The endless hours Tulika spent in a room at the police station after school, because no one was there at home to look after her, later admitting her to a judo club so she could spend a couple of hours every day not surrounded by cops – or criminals – and taking multiple personal loans and drying up the savings to support her career in a sport that was, in the beginning, just a ‘time-pass activity’. “You can’t gain anything without sacrifice,” Amrita, an assistant sub-inspector with Delhi Police, says. “And I am a single parent, so I had to go through a high level of it.”

On Wednesday, all of it – “Tulika’s mischief, temper, the loans… everything,” she says, laughing – felt ‘worth it’. The 23-year-old finished on the podium at the Birmingham Commonwealth Games, becoming only the second Indian judoka after Shushila Devi Likmabam to win a silver at the Games.
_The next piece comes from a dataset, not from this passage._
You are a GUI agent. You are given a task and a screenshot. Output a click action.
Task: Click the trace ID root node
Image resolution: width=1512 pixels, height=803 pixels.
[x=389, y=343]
After breezing through her early rounds without much trouble, Tulika lost to Scotland’s Sarah Adlington in the gold medal bout of the +78kg category. Adlington, who weighed 16kg more than the Indian at 110kg, made the most of her advantage by creating most of the scoring chances. Like boxing, in judo too, it counts if the fighter is seen to be attacking. Tulika, who tried to counterattack, was handed a couple of warnings – called ‘shido’ in judo – before she lost by ippon, judo’s equivalent of a pin in wrestling.
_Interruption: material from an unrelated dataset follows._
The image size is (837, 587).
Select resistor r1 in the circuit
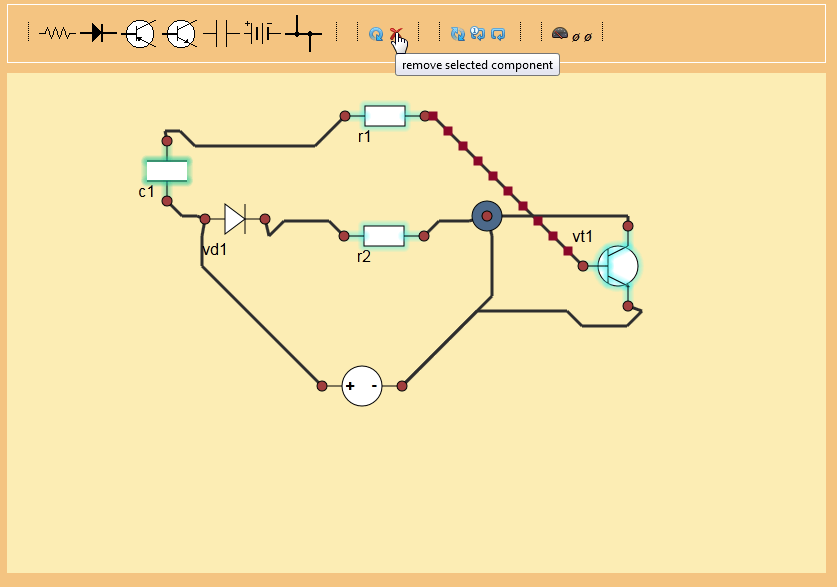tap(385, 116)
Tulika’s silver, however, assumes significance because, just a few months ago, she was contemplating quitting the sport. Despite being a two-time Commonwealth Championship gold medallist, the 23-year-old did not feature in the initial squad named by the Judo Federation of India, (JFI), which is run by a Committee of Administrators.

No clear-cut explanation was given for her exclusion by the technical committee responsible for selecting the team. In an email to the JFI president, Tulika had called the decision ‘unfortunate’.
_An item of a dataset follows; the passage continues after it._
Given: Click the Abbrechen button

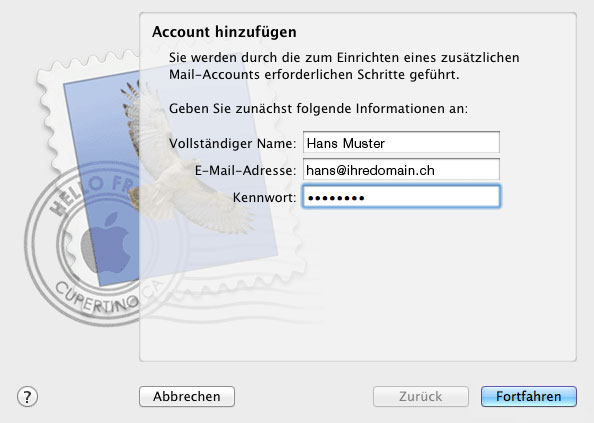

“Kindly add my weight category +78 kg in the above selection, otherwise I have no other option to leave judo forever due to wrong management and selection criteria of JFI,” she had written.

After several interventions, including by her coach Yashpal Solanki, erstwhile federation secretary Man Mohan Jaiswal and Indian Olympic Association general secretary Rajeev Mehta, Tulika’s name was added at the last minute.

But the episode affected her mentally, Amrita says. “It was a very difficult phase. She was very concerned about how things would pan out. I couldn’t show her that I was upset so I tried to keep her in a positive mindset.”